◆ EXERCISE PROMPT ◆
Copy the lines verbatim from the one containing "Open the column settings adjust icon" through the end of the records, both ends included.

◆ INFORMATION GIVEN ◆
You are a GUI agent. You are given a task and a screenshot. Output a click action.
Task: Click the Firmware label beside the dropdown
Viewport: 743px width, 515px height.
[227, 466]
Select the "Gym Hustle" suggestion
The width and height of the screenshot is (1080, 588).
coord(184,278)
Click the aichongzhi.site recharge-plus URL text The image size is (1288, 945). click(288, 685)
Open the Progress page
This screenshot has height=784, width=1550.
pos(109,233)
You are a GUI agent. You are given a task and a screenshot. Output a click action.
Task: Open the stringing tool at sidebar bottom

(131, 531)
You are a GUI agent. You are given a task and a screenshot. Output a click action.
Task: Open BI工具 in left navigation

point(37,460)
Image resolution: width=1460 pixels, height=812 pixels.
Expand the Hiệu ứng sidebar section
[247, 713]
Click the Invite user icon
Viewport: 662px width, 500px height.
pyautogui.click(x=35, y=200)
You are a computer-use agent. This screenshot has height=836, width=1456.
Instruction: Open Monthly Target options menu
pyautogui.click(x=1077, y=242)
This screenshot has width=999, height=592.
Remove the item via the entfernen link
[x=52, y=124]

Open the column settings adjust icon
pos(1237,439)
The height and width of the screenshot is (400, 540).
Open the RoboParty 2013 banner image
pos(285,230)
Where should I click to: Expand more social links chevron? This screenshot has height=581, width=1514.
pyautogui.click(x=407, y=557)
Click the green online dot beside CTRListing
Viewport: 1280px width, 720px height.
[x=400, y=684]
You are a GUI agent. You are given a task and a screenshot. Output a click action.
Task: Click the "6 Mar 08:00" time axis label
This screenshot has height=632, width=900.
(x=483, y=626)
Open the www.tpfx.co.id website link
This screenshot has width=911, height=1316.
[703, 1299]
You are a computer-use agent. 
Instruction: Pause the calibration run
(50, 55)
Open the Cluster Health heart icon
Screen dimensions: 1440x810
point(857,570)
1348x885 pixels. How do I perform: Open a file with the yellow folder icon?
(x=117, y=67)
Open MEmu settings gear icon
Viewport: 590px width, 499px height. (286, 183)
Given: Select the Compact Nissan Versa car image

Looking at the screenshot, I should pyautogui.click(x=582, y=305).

◆ RESPONSE TO THE TASK ◆
Open the column settings adjust icon
pos(1237,439)
The height and width of the screenshot is (400, 540).
Open the RoboParty 2013 banner image
pos(285,230)
Where should I click to: Expand more social links chevron? This screenshot has height=581, width=1514.
pyautogui.click(x=407, y=557)
Click the green online dot beside CTRListing
Viewport: 1280px width, 720px height.
[x=400, y=684]
You are a GUI agent. You are given a task and a screenshot. Output a click action.
Task: Click the "6 Mar 08:00" time axis label
This screenshot has height=632, width=900.
(x=483, y=626)
Open the www.tpfx.co.id website link
This screenshot has width=911, height=1316.
[703, 1299]
You are a computer-use agent. 
Instruction: Pause the calibration run
(50, 55)
Open the Cluster Health heart icon
Screen dimensions: 1440x810
point(857,570)
1348x885 pixels. How do I perform: Open a file with the yellow folder icon?
(x=117, y=67)
Open MEmu settings gear icon
Viewport: 590px width, 499px height. (286, 183)
Given: Select the Compact Nissan Versa car image

Looking at the screenshot, I should pyautogui.click(x=582, y=305).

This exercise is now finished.